> Work request: Please restate word for word each line from the one containing "Task: Reply to the sender" to the last line of the records below, and drop the pictures.

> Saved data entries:
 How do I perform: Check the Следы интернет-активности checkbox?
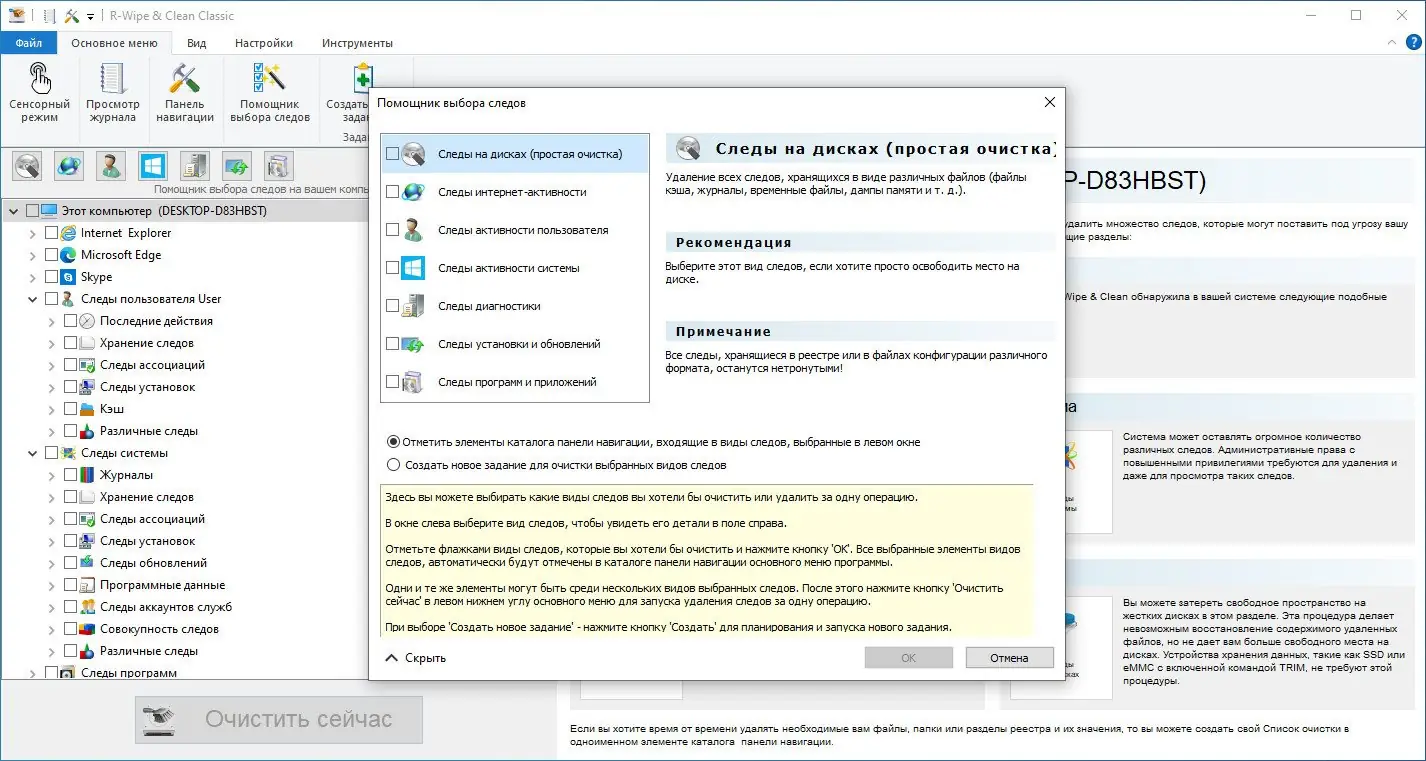coord(392,191)
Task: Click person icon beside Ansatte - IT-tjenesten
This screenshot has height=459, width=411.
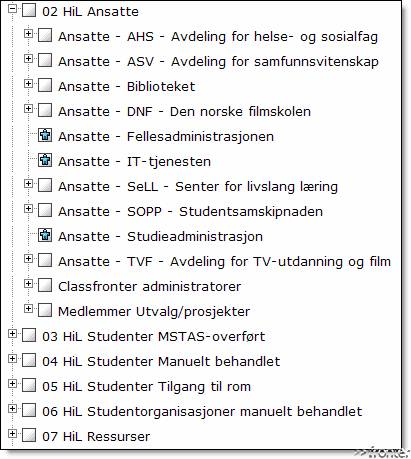Action: [x=45, y=160]
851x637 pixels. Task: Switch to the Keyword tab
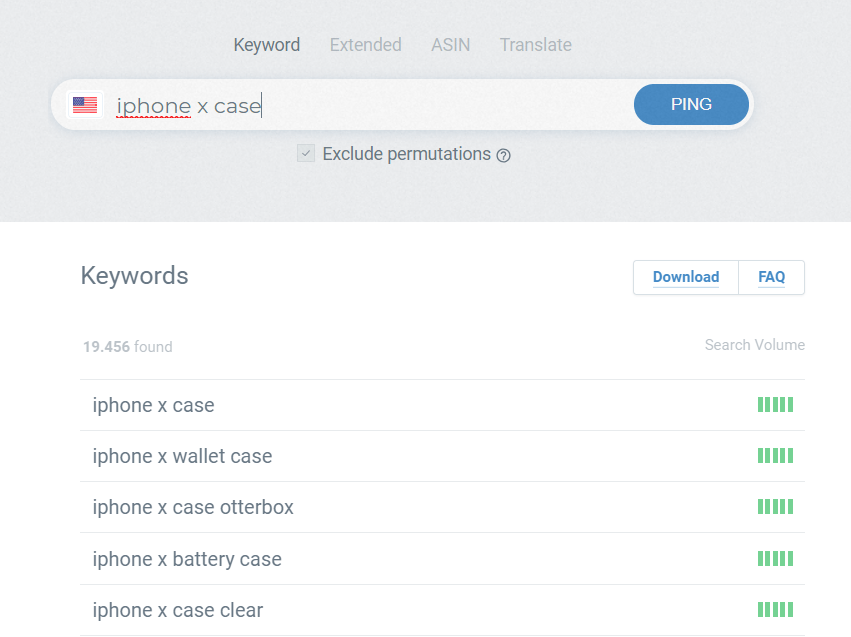click(x=266, y=45)
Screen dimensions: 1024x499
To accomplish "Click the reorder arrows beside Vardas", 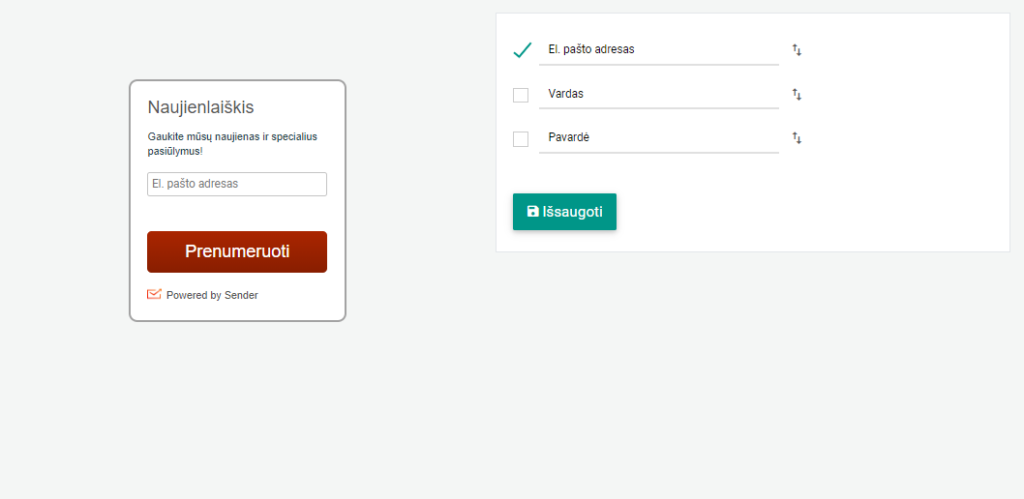I will point(797,95).
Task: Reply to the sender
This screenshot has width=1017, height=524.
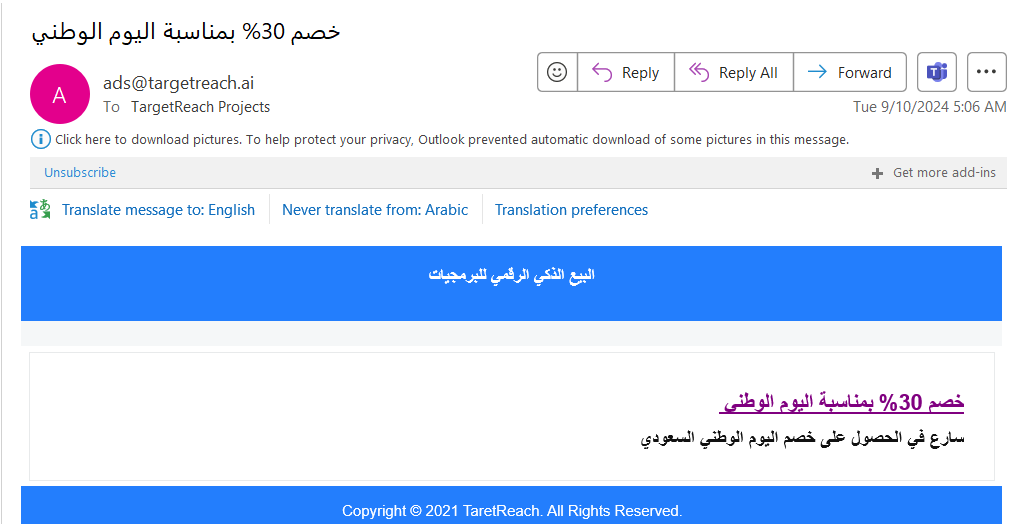Action: (626, 72)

> Answer:
Task: Reply to the sender
This screenshot has width=1017, height=524.
Action: (626, 72)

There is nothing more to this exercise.